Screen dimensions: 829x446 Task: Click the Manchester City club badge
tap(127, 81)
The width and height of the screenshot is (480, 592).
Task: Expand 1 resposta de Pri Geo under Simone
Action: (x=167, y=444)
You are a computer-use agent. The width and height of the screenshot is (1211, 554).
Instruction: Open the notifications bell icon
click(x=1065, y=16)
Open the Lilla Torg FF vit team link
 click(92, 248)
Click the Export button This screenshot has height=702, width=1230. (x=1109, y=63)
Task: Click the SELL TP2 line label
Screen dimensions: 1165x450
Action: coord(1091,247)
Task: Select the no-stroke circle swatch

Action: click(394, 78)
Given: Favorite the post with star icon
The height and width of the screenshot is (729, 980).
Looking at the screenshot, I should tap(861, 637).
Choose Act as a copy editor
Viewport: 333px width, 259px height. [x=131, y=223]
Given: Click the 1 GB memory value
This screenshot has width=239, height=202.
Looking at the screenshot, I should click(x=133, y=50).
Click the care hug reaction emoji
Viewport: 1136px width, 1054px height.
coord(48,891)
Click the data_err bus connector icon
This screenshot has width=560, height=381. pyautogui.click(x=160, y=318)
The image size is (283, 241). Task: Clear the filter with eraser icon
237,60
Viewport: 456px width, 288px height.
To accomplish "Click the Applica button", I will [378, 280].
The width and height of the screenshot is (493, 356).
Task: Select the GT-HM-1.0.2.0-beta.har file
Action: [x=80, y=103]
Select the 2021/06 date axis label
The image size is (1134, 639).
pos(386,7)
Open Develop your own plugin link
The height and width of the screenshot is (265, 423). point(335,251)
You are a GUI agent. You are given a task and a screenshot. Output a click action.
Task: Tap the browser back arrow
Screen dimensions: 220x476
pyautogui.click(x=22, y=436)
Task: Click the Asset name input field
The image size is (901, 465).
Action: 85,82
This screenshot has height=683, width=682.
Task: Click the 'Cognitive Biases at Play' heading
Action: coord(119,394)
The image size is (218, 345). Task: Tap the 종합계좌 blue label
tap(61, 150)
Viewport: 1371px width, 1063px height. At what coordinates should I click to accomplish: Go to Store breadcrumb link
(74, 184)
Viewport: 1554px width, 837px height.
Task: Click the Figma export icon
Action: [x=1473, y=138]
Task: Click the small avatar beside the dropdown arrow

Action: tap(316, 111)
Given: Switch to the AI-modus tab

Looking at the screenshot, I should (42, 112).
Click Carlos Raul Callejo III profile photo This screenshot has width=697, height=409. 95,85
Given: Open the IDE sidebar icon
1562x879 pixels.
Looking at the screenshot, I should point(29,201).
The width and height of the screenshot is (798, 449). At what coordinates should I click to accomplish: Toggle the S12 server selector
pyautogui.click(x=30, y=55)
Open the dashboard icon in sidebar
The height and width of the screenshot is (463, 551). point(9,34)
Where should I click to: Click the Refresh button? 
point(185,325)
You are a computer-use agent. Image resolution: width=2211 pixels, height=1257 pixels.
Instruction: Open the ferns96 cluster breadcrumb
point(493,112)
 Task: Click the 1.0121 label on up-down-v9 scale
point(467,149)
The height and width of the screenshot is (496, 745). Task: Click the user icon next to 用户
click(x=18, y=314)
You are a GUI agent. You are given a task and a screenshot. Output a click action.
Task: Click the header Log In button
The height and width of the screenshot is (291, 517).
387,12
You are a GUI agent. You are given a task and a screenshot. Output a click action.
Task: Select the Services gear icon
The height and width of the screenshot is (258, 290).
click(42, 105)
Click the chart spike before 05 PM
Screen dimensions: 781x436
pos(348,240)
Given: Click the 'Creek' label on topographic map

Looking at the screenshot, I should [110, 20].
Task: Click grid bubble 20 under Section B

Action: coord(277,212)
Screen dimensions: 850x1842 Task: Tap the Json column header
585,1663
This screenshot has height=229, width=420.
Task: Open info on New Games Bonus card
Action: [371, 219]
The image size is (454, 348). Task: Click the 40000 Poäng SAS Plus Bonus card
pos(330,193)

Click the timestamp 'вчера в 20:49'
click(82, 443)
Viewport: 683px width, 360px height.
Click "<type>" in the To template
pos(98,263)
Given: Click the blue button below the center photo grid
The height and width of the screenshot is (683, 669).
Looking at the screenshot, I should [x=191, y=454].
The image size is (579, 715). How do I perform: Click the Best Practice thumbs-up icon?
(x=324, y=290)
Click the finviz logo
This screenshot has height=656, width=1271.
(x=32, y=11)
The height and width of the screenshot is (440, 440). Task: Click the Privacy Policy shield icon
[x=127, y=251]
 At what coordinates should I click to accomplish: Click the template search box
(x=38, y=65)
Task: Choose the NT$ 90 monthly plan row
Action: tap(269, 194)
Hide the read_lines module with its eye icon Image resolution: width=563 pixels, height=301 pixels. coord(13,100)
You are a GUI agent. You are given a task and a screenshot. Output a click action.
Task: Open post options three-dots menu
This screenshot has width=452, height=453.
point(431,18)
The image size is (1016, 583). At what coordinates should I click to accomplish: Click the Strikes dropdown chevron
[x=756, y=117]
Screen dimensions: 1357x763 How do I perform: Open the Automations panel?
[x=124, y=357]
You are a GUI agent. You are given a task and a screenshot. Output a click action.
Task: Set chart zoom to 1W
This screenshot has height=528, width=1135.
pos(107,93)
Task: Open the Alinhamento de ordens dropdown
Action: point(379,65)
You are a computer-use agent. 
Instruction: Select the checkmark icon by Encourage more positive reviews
::::::::
▶ [Stated problem]: Render all of the rows above as a JSON list of strings, with one string per line and blank lines omitted.

▶ [Exercise response]:
[
  "Screen dimensions: 829x446 Task: Click the Manchester City club badge",
  "tap(127, 81)",
  "The width and height of the screenshot is (480, 592).",
  "Task: Expand 1 resposta de Pri Geo under Simone",
  "Action: (x=167, y=444)",
  "You are a computer-use agent. The width and height of the screenshot is (1211, 554).",
  "Instruction: Open the notifications bell icon",
  "click(x=1065, y=16)",
  "Open the Lilla Torg FF vit team link",
  " click(92, 248)",
  "Click the Export button This screenshot has height=702, width=1230. (x=1109, y=63)",
  "Task: Click the SELL TP2 line label",
  "Screen dimensions: 1165x450",
  "Action: coord(1091,247)",
  "Task: Select the no-stroke circle swatch",
  "Action: click(394, 78)",
  "Given: Favorite the post with star icon",
  "The height and width of the screenshot is (729, 980).",
  "Looking at the screenshot, I should tap(861, 637).",
  "Choose Act as a copy editor",
  "Viewport: 333px width, 259px height. [x=131, y=223]",
  "Given: Click the 1 GB memory value",
  "This screenshot has width=239, height=202.",
  "Looking at the screenshot, I should click(x=133, y=50).",
  "Click the care hug reaction emoji",
  "Viewport: 1136px width, 1054px height.",
  "coord(48,891)",
  "Click the data_err bus connector icon",
  "This screenshot has width=560, height=381. pyautogui.click(x=160, y=318)",
  "The image size is (283, 241). Task: Clear the filter with eraser icon",
  "237,60",
  "Viewport: 456px width, 288px height.",
  "To accomplish \"Click the Applica button\", I will [378, 280].",
  "The width and height of the screenshot is (493, 356).",
  "Task: Select the GT-HM-1.0.2.0-beta.har file",
  "Action: [x=80, y=103]",
  "Select the 2021/06 date axis label",
  "The image size is (1134, 639).",
  "pos(386,7)",
  "Open Develop your own plugin link",
  "The height and width of the screenshot is (265, 423). point(335,251)",
  "You are a GUI agent. You are given a task and a screenshot. Output a click action.",
  "Task: Tap the browser back arrow",
  "Screen dimensions: 220x476",
  "pyautogui.click(x=22, y=436)",
  "Task: Click the Asset name input field",
  "The image size is (901, 465).",
  "Action: 85,82",
  "This screenshot has height=683, width=682.",
  "Task: Click the 'Cognitive Biases at Play' heading",
  "Action: coord(119,394)",
  "The image size is (218, 345). Task: Tap the 종합계좌 blue label",
  "tap(61, 150)",
  "Viewport: 1371px width, 1063px height. At what coordinates should I click to accomplish: Go to Store breadcrumb link",
  "(74, 184)",
  "Viewport: 1554px width, 837px height.",
  "Task: Click the Figma export icon",
  "Action: [x=1473, y=138]",
  "Task: Click the small avatar beside the dropdown arrow",
  "Action: tap(316, 111)",
  "Given: Switch to the AI-modus tab",
  "Looking at the screenshot, I should (42, 112).",
  "Click Carlos Raul Callejo III profile photo This screenshot has width=697, height=409. 95,85",
  "Given: Open the IDE sidebar icon",
  "1562x879 pixels.",
  "Looking at the screenshot, I should point(29,201).",
  "The width and height of the screenshot is (798, 449). At what coordinates should I click to accomplish: Toggle the S12 server selector",
  "pyautogui.click(x=30, y=55)",
  "Open the dashboard icon in sidebar",
  "The height and width of the screenshot is (463, 551). point(9,34)",
  "Where should I click to: Click the Refresh button? ",
  "point(185,325)",
  "You are a computer-use agent. Image resolution: width=2211 pixels, height=1257 pixels.",
  "Instruction: Open the ferns96 cluster breadcrumb",
  "point(493,112)",
  " Task: Click the 1.0121 label on up-down-v9 scale",
  "point(467,149)",
  "The height and width of the screenshot is (496, 745). Task: Click the user icon next to 用户",
  "click(x=18, y=314)",
  "You are a GUI agent. You are given a task and a screenshot. Output a click action.",
  "Task: Click the header Log In button",
  "The height and width of the screenshot is (291, 517).",
  "387,12",
  "You are a GUI agent. You are given a task and a screenshot. Output a click action.",
  "Task: Select the Services gear icon",
  "The height and width of the screenshot is (258, 290).",
  "click(42, 105)",
  "Click the chart spike before 05 PM",
  "Screen dimensions: 781x436",
  "pos(348,240)",
  "Given: Click the 'Creek' label on topographic map",
  "Looking at the screenshot, I should [110, 20].",
  "Task: Click grid bubble 20 under Section B",
  "Action: coord(277,212)",
  "Screen dimensions: 850x1842 Task: Tap the Json column header",
  "585,1663",
  "This screenshot has height=229, width=420.",
  "Task: Open info on New Games Bonus card",
  "Action: [371, 219]",
  "The image size is (454, 348). Task: Click the 40000 Poäng SAS Plus Bonus card",
  "pos(330,193)",
  "Click the timestamp 'вчера в 20:49'",
  "click(82, 443)",
  "Viewport: 683px width, 360px height.",
  "Click \"<type>\" in the To template",
  "pos(98,263)",
  "Given: Click the blue button below the center photo grid",
  "The height and width of the screenshot is (683, 669).",
  "Looking at the screenshot, I should [x=191, y=454].",
  "The image size is (579, 715). How do I perform: Click the Best Practice thumbs-up icon?",
  "(x=324, y=290)",
  "Click the finviz logo",
  "This screenshot has height=656, width=1271.",
  "(x=32, y=11)",
  "The height and width of the screenshot is (440, 440). Task: Click the Privacy Policy shield icon",
  "[x=127, y=251]",
  " At what coordinates should I click to accomplish: Click the template search box",
  "(x=38, y=65)",
  "Task: Choose the NT$ 90 monthly plan row",
  "Action: tap(269, 194)",
  "Hide the read_lines module with its eye icon Image resolution: width=563 pixels, height=301 pixels. coord(13,100)",
  "You are a GUI agent. You are given a task and a screenshot. Output a click action.",
  "Task: Open post options three-dots menu",
  "This screenshot has width=452, height=453.",
  "point(431,18)",
  "The image size is (1016, 583). At what coordinates should I click to accomplish: Click the Strikes dropdown chevron",
  "[x=756, y=117]",
  "Screen dimensions: 1357x763 How do I perform: Open the Automations panel?",
  "[x=124, y=357]",
  "You are a GUI agent. You are given a task and a screenshot. Output a click action.",
  "Task: Set chart zoom to 1W",
  "This screenshot has height=528, width=1135.",
  "pos(107,93)",
  "Task: Open the Alinhamento de ordens dropdown",
  "Action: point(379,65)",
  "You are a computer-use agent. ",
  "Instruction: Select the checkmark icon by Encourage more positive reviews"
]